People that snore often do nothing to stop snoring. People with sleep apnea frequently use Continuous Positive Airway Pressure (CPAP) machines to force air down the air passages. Sleep apnea sufferers put a mask on their face. The mask is connected to a tube, which is connected to the CPAP machine. When the machine is turned on, it opens the airways.

However, people who use CPAP machines find them to be cumbersome, inconvenient, noisy, and hard to travel with. As a result, they don't use them. This puts their long-term health at risk.

Aspen Dental Sleep Medicine and Dr. Kaniff treat obstructive sleep apnea with custom adjustable mandibular advancement devices. These oral appliances have been cited by the American Academy of Sleep Medicine as an effective alternative to CPAP machines for people with mild to moderate obstructive sleep apnea, and sometimes for people with severe sleep apnea, 2015 Clinical Guidelines: JCSM.
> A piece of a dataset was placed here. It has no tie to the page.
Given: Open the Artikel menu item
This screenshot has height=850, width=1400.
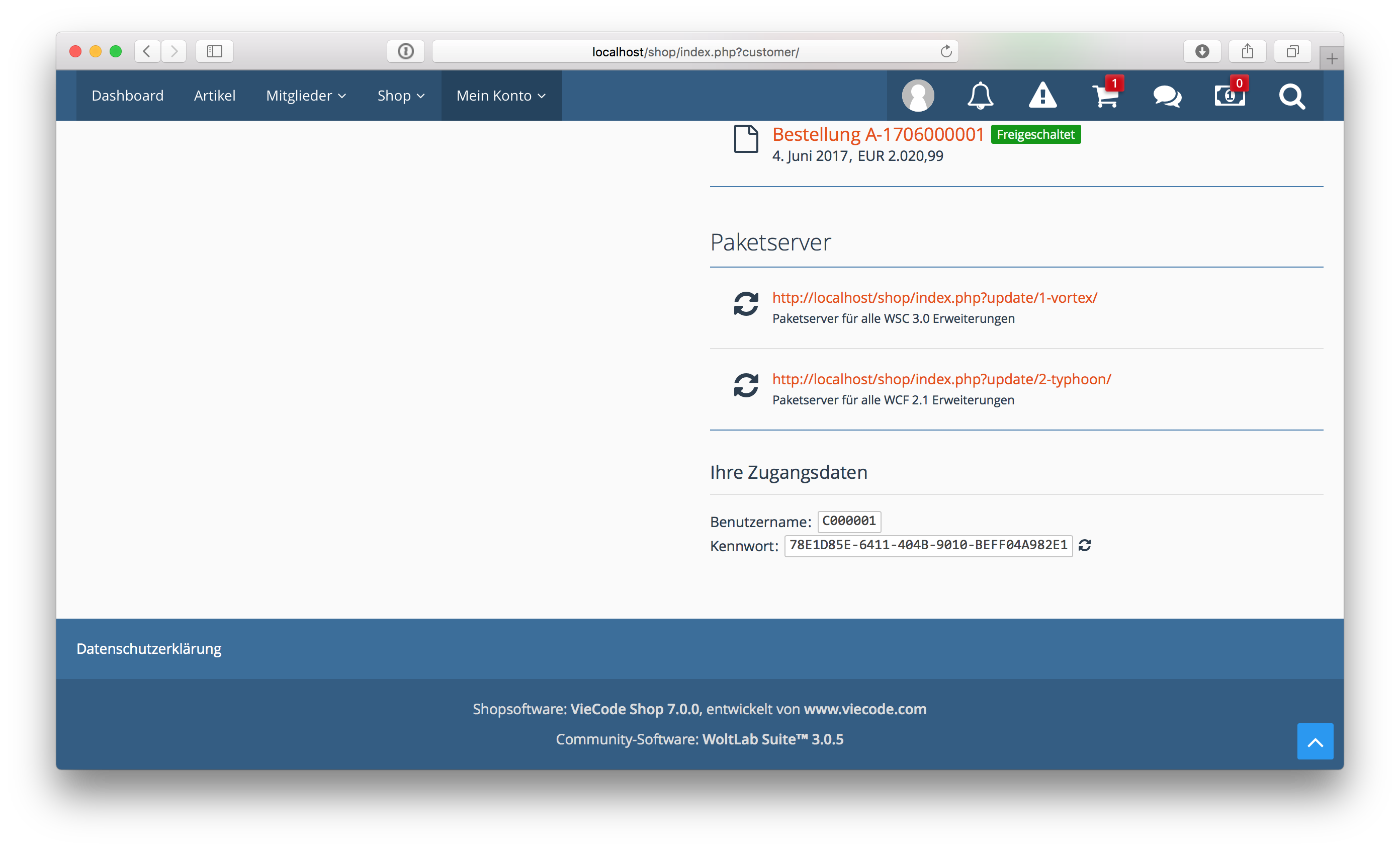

An oral appliance is a small, lightweight device that fits over the upper and lower teeth or tongue (similar to an orthodontic retainer or mouth guard). This device slightly advances the lower jaw or tongue, which moves the base of the tongue forward and increases the airway opening laterally. This improves breathing and reduces snoring and sleep apnea.

The appliance is individually customized for each patient by Dr.Kaniff. Her 20 years of experience in the treatment of snoring and sleep apnea, optimizes these devices. The appliances are comfortable and well-tolerated by most patients. They are easy to place and remove. Cleaning the device is easy and they are most convenient for travel.
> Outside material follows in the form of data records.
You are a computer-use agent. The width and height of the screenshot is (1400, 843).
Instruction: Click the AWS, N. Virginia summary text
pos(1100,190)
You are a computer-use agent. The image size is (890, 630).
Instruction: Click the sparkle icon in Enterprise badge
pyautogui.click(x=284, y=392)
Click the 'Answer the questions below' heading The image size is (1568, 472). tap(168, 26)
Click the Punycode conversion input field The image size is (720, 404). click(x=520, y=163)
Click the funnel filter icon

What percentage of people find an oral appliance to be effective?

We have found that about 70% - 100% of the snoring is eliminated, with 70-80% of mild to moderate sleep apnea treated successfully. For patients who snore without sleep apnea, that number is higher.

Will my appliance be covered by medical insurance?
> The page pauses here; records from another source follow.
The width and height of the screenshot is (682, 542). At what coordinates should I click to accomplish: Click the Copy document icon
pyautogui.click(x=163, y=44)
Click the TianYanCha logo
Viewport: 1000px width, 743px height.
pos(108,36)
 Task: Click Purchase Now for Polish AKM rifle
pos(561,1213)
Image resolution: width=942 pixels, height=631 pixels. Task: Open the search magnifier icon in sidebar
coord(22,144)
Yes, once a diagnosis has been made by a sleep physician, a prescription for an oral appliance is given to the patient and insurance pre-certification is submitted by our office.

How long will it take to adapt to the appliance? Will it hurt my teeth?

Usually a few days of adjustment to the oral appliance are common, which may include occasional tooth or jaw muscle discomfort.

How long do these appliances last?

With proper care, these appliances can last five years or more. They may need to be re-lined with material to increase their retention over time.

What's the difference between snoring and obstructive sleep apnea?

Snoring in its most benign form is just a sound created by air flowing around and vibrating the moveable throat tissues. Sleep apnea is an actual closing off of these throat tissues.

How many visits are involved with the appliance?

1-3 appointments for diagnosis and treatment. We use various modalities to find the optimum "sweet spot" of the airway opening, thus preventing airway collapse. Once the devices is given to the patient, several visits are needed over 3 months to properly adjust the device, followed by a sleep study to test effectiveness of treatment and adjust as needed. These protocols can make the devices 30% more effective. 6 month follow-ups insure appliances fit properly, with adjustments as necessary. A reminder: obstructive sleep apnea gets worse over time.